WHAT TO DO:
1. In the digest, who wrote the post about women rabbis?
2. List every subject the digest names as discussed in this issue.
3. Please resume the digest's message on halacha and public responsibility, starting after its last sentence.

TEXT SEGMENT:
Volume 17 Number 26
                       Produced: Thu Dec 15  1:14:49 1994

Subjects Discussed In This Issue: 

Halacha vs. Public Responsibility
         [Eric Jaron Stieglitz]
Jacob & Rachel
         [Roni Averick]
Mesorah, Science and The Flood cont'd
         [Moshe Shamah]
Women Rabbis
         [David Charlap]


From: Eric Jaron Stieglitz <ephraim@...>
Date: Wed, 14 Dec 1994 15:05:36 -0500
Subject: Halacha vs. Public Responsibility

  I was having an interesting lunch conversation today that started with
the question of what would happen should a Jew become President of the
USA. How would this person be required to act in a case where the Torah
explicitly gives a solution to a problem? As we were talking, the issue
expanded to the possibility of a Jew holding any public office or a Jew
holding the position of a judge.

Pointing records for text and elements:
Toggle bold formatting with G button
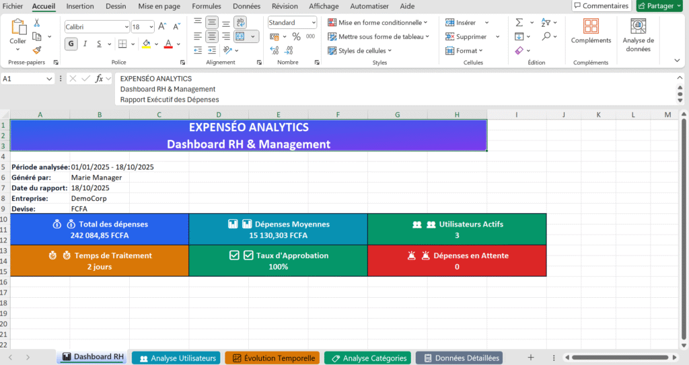This screenshot has width=689, height=365. [x=71, y=44]
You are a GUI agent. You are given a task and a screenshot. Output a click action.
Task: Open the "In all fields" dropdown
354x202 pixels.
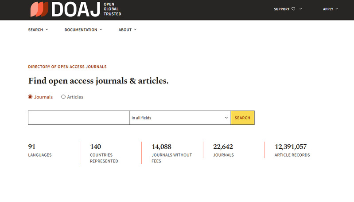[180, 118]
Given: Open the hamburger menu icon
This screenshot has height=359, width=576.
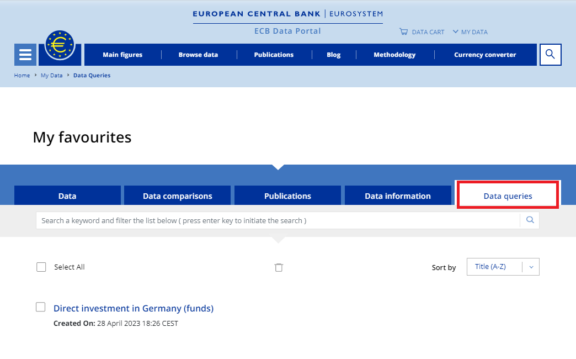Looking at the screenshot, I should click(x=25, y=55).

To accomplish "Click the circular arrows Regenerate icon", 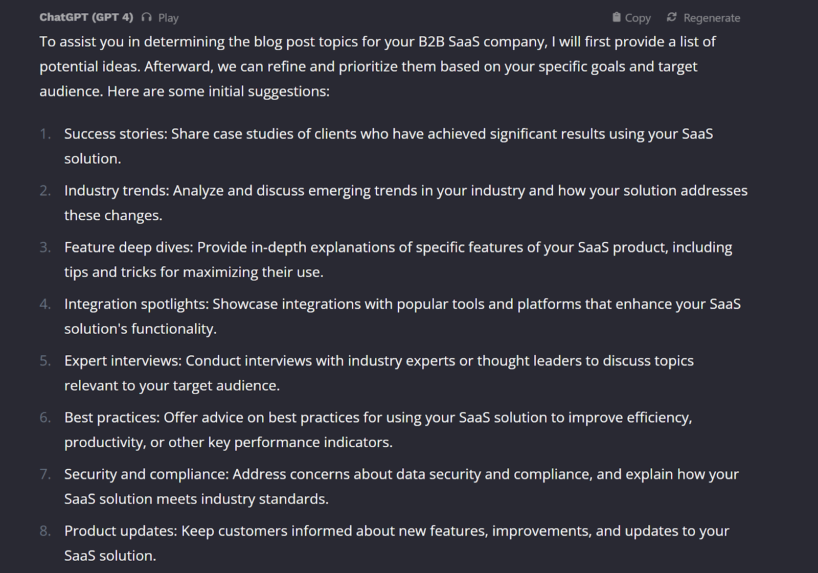I will coord(672,17).
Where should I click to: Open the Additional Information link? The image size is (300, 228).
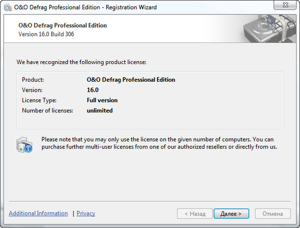click(x=39, y=213)

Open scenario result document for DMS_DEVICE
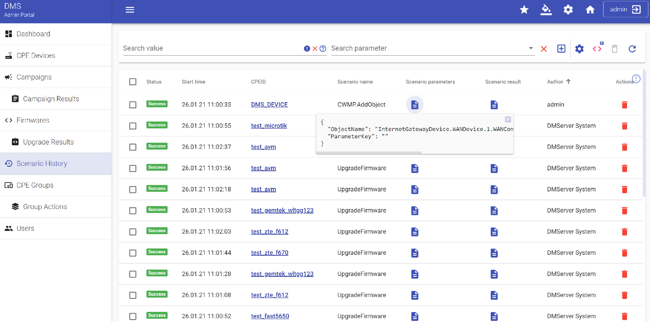(494, 105)
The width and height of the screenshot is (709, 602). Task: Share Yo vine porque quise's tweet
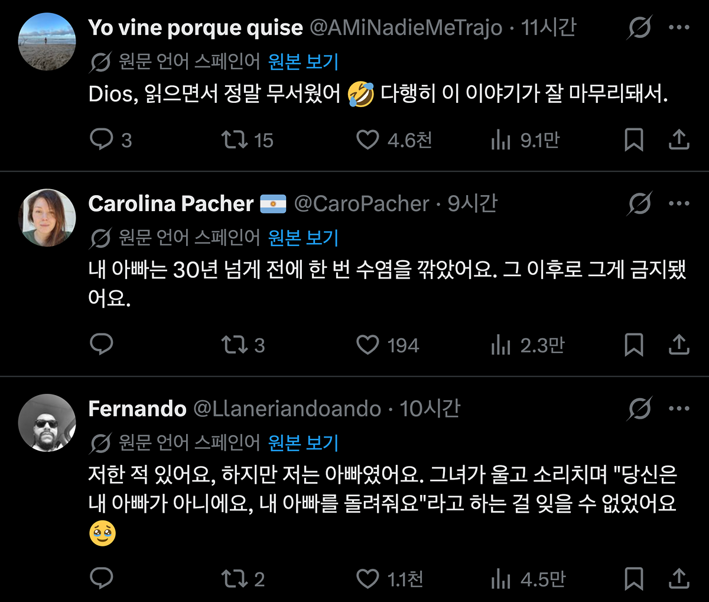[679, 140]
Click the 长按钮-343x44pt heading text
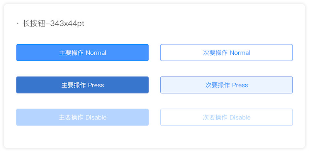The image size is (309, 154). [x=53, y=24]

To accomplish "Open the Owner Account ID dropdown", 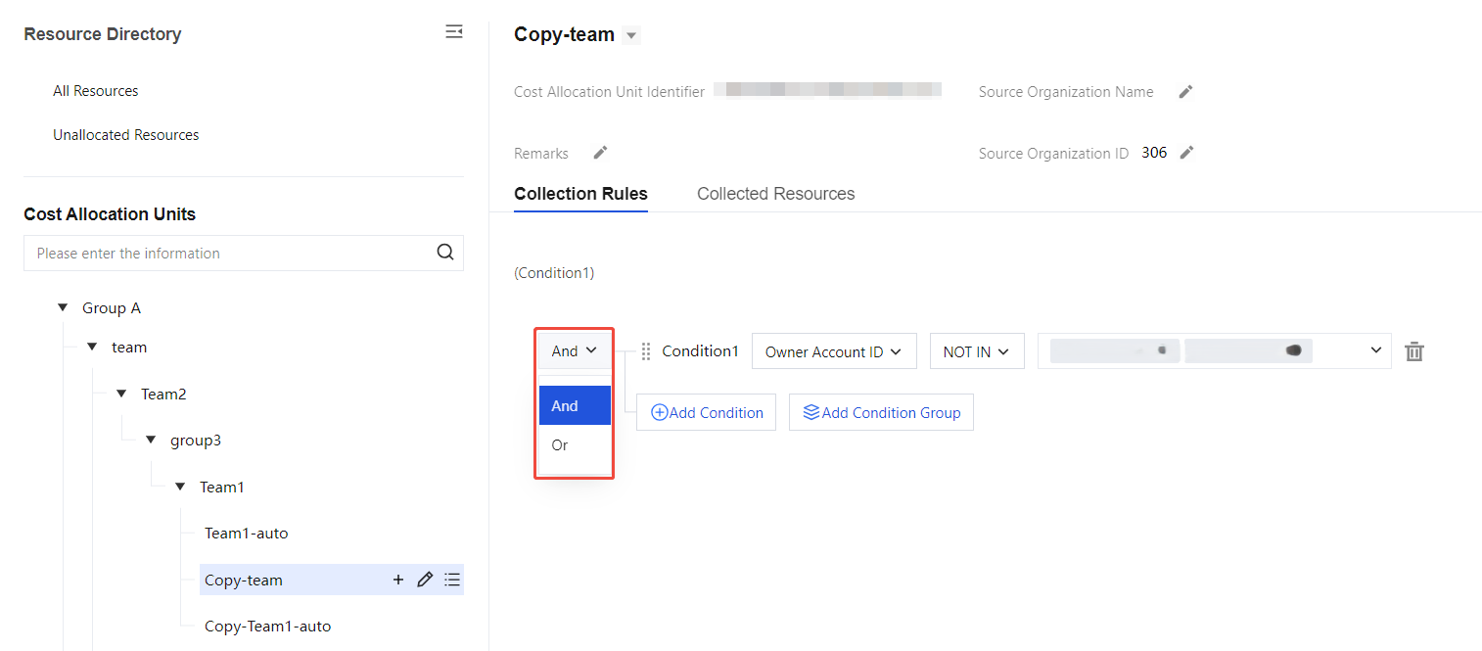I will 833,351.
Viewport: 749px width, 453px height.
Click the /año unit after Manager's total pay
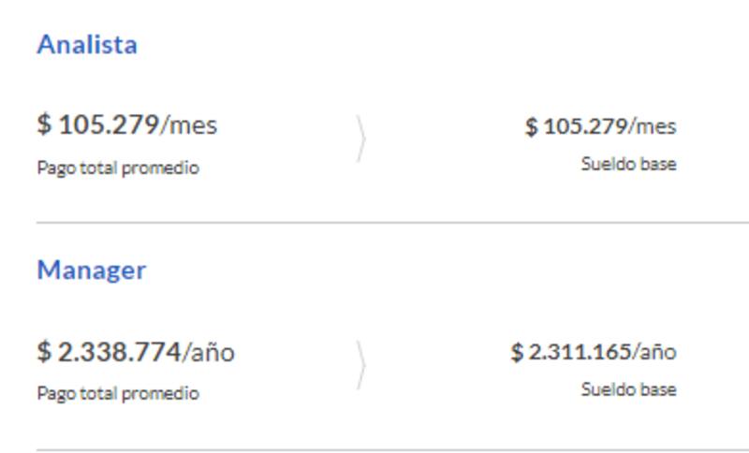[209, 353]
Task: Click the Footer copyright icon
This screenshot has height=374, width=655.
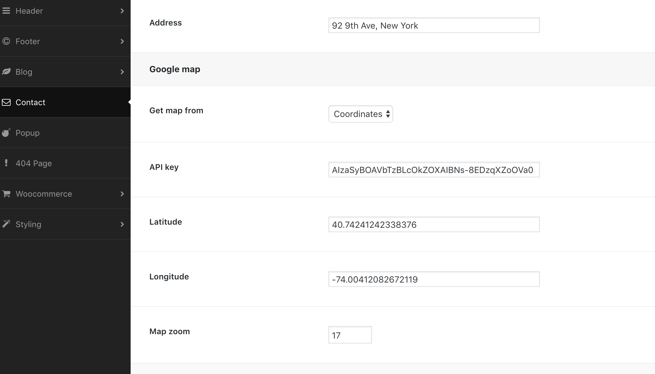Action: [x=6, y=41]
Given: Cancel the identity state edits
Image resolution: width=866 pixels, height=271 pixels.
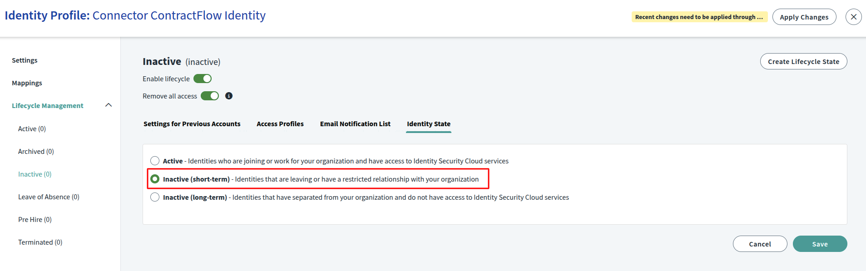Looking at the screenshot, I should pos(760,244).
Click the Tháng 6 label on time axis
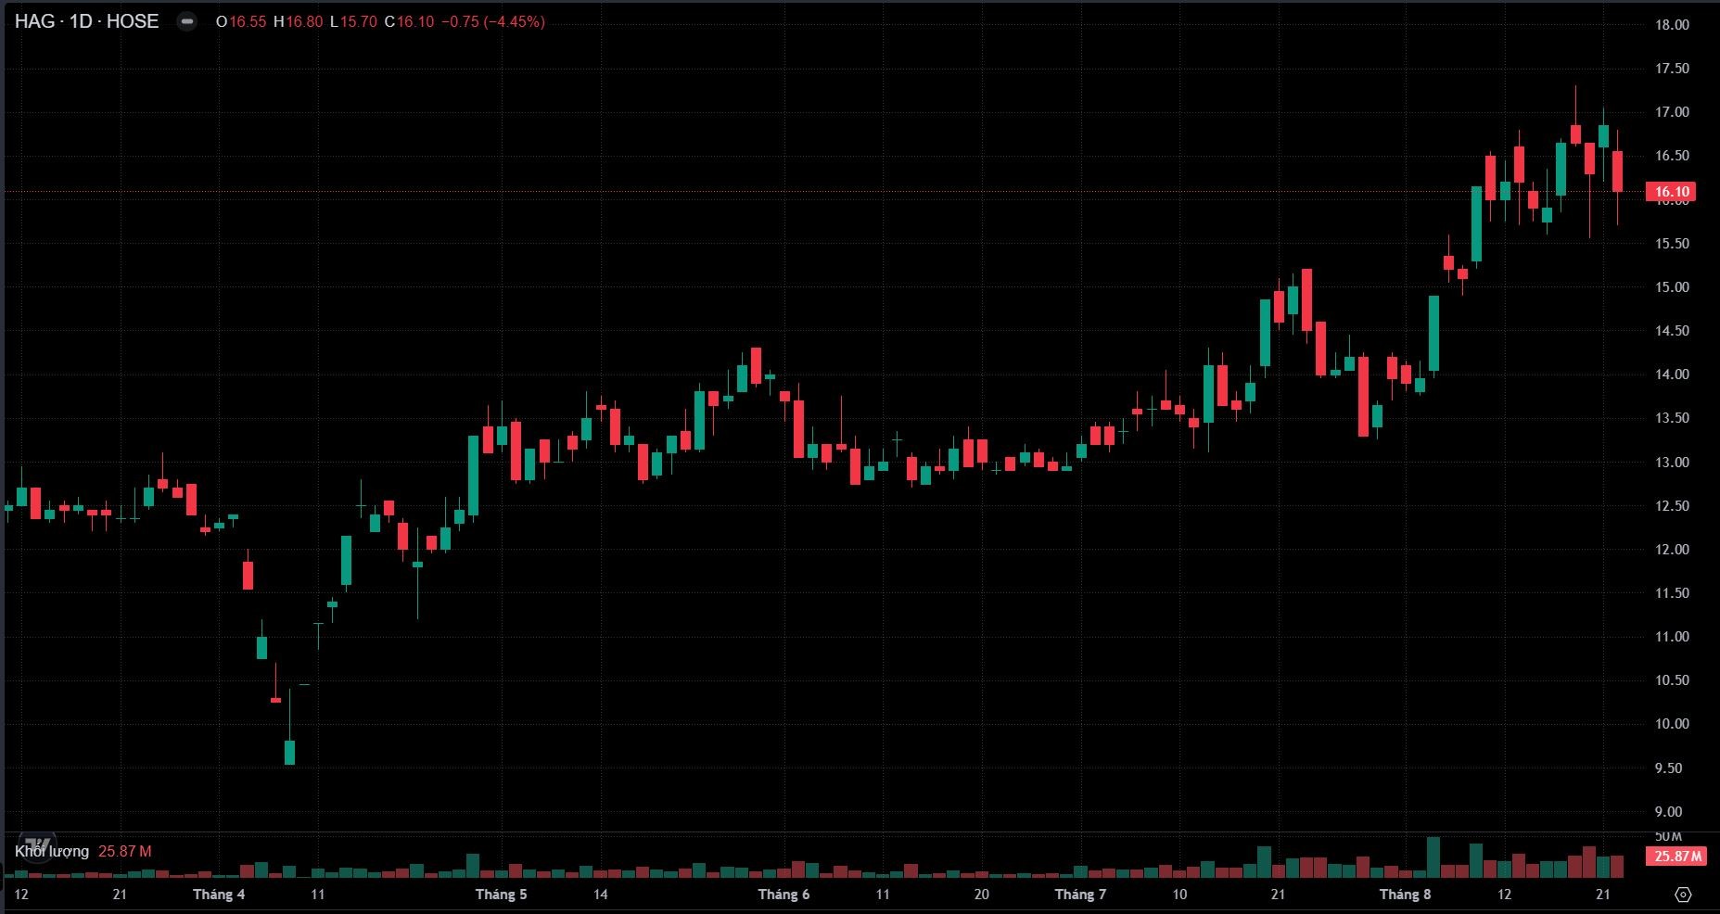Image resolution: width=1720 pixels, height=914 pixels. (784, 895)
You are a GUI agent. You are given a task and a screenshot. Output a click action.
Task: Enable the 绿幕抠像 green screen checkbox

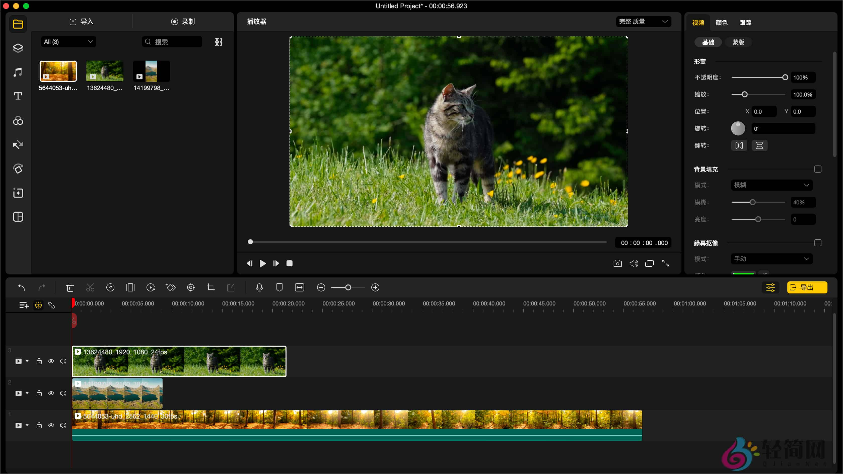tap(818, 243)
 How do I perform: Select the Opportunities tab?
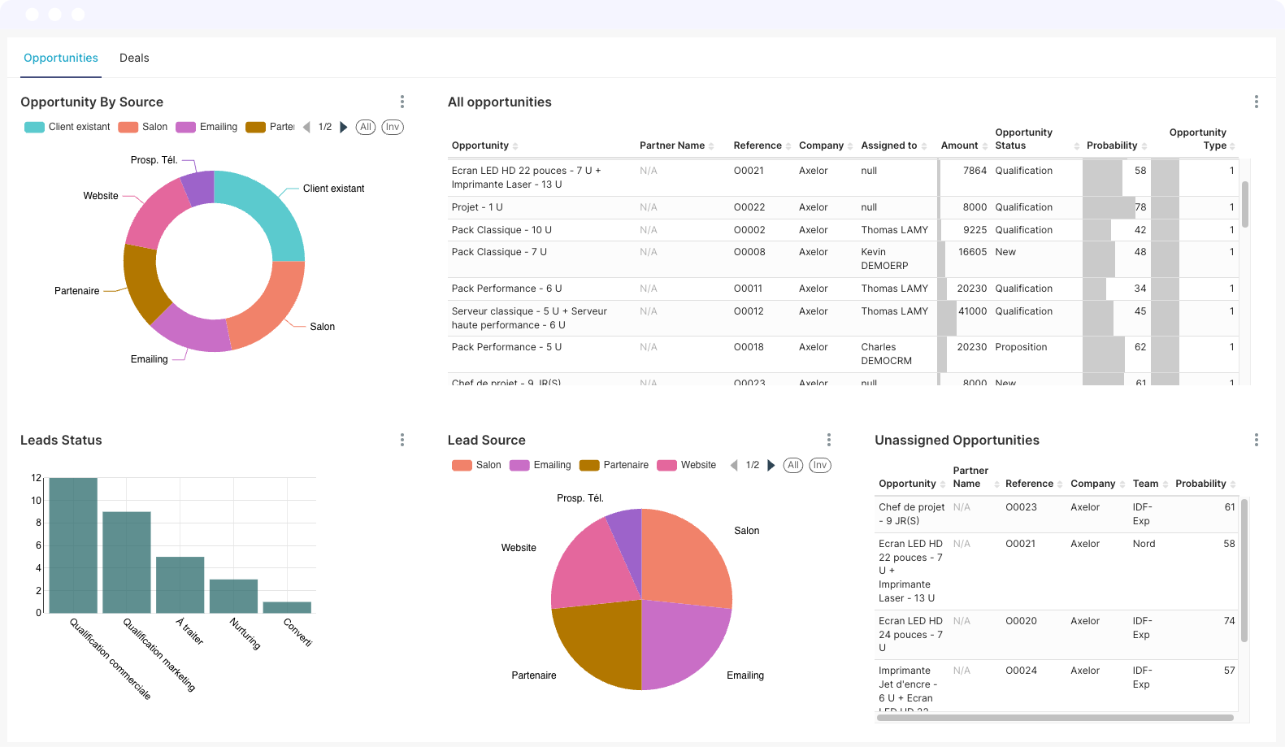point(61,58)
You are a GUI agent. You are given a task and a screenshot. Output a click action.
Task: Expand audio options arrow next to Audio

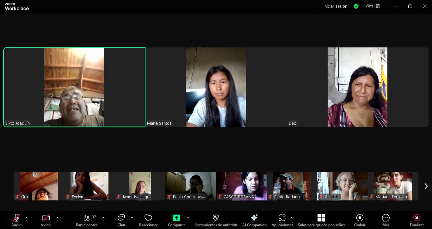tap(27, 218)
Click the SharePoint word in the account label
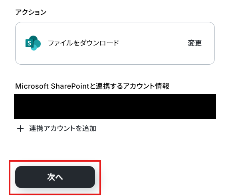 [x=70, y=86]
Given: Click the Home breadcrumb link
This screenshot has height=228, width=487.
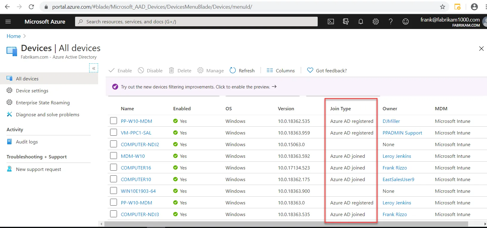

TASK-BY-TASK OUTPUTS:
1. David Charlap

2. Halacha vs. Public Responsibility; Jacob & Rachel; Mesorah, Science and The Flood cont'd; Women Rabbis

3.
  We generally seemed to agree that the higher the public position, the
more that the person would have to be careful in regards to Pikuakh Nefesh;
there might be more cases where such a person would be required to violate
Shabbat for the safety of the community/country. We tended to disagree on
how closely a Jewish person would be required to follow halacha in terms
of his secular legal decisions, many of which may involve life and death.
  One person mentioned that in the case of abortion, the Shevah Mitzvot
B'nei Noach seem to suggest that non-Jews have a greater prohibition against
abortion than Jews do. This appears to mean that a Jewish person in office
would not be allowed to sign a bill permitting abortion.
  Another problem would be towards people on death row -- would a Jewish
office holder be required to pardon them? Would he be permitted to
pardon them? There seemed to be differing opinions on the subject if the
person is Jewish or not Jewish.
  One of the people in the conversation suggested that because our system
is secular and not religious, that we should not allow Halacha to influence
legal decisions in any way. He pointed out that by the Shevah Mitzvot B'nei
Noach, non-Jews are required to set up a legal system.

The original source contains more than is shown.